March 9, 2004

What Were They Thinking?

The research analyst cases continue to generate interesting judicial opinions. Judge Gerard Lynch of the S.D.N.Y. recently denied the motion to dismiss in the DeMarco case, which involved allegedly fraudulent buy recommendations for Corvis Corp. stock made by Robertson Stephens. (The loss causation holding in that decision was discussed in this post.) Last month, however, Judge Lynch came to the opposite conclusion in two facially similar cases against Robertson Stephens over buy recommendations for Redback Networks and Sycamore Networks stock. See Podany/Finazzo v. Robertson Stephens, Inc., 2004 WL 307296 (S.D.N.Y. Feb. 17, 2004).
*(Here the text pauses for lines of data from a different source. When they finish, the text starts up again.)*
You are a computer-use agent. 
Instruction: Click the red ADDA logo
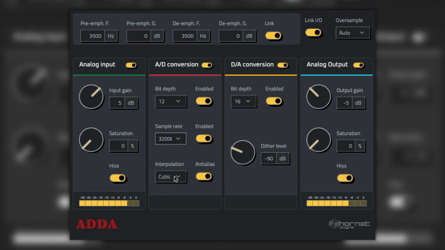(97, 224)
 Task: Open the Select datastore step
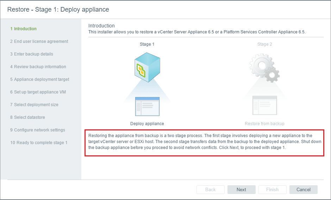pyautogui.click(x=27, y=117)
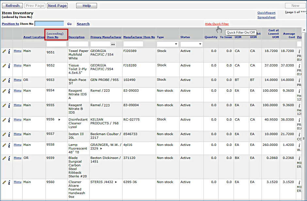Viewport: 307px width, 201px height.
Task: Click info icon for Lamp Fluorescent row
Action: [9, 145]
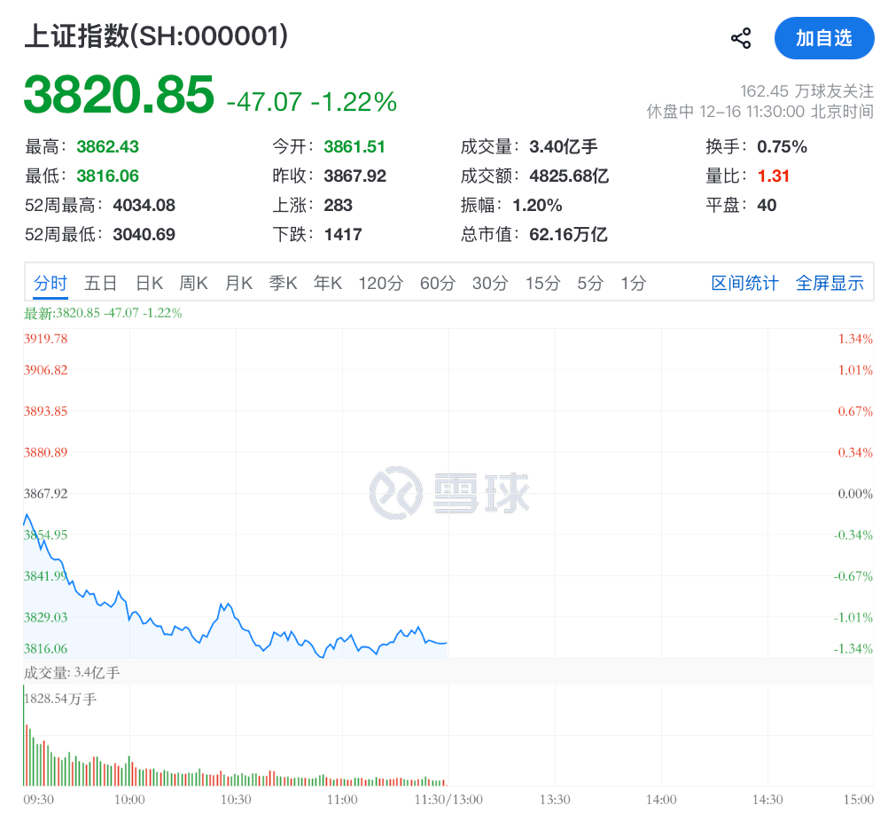Open the 区间统计 statistics view
The width and height of the screenshot is (888, 821).
744,282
Why the difference?

In all of the cases, the issue was whether the defendants deliberately misrepresented a truly held opinion (i.e., that the stock was not a good investment). The court framed the inquiry in this manner:

"While in a misstatement of fact case the falsity and scienter requirements present separate inquiries, in false statement of opinion cases such as these, the falsity and scienter requirements are essentially identical . . . . [A] material misstatement of opinion is by its nature a false statement, not about the objective world, but about the defendant's own belief. Essentially, proving the falsity of the statement 'I believe this investment is sound' is the same as proving scienter, since the statement (unlike a statement of fact) cannot be false at all unless the speaker is knowingly misstating his truly held opinion."

In the DeMarco case, the court found, the complaint "described acts and statements inconsistent with the defendants' published opinions about the value of Corvis stock," including the defendants' statements to others that Corvis stock was overvalued and their personal sales of Corvis stock. In contrast, the Podany and Finazzo complaints pointed "to no inconsistent statements or actions by defendants from which a factfinder could infer that the published opinions were not truly held." Plaintiffs' arguments that the opinions were not objectively reasonable, that the analyst had a motive to lie because he owned shares in companies that were being acquired by Redback and Sycamore, and that defendants had engaged in similar schemes (e.g., the Corvis allegations) were insufficient to establish any misstatements of opinion.

Holding: Motions to dismiss granted.

Quote of note: "While the commission of similar fraudulent schemes may be admissible evidence of defendants' state of mind under Federal Rule of Evidence 404(b), alleging the existence of such other schemes does not sufficiently plead that the opinions in these cases were fraudulent."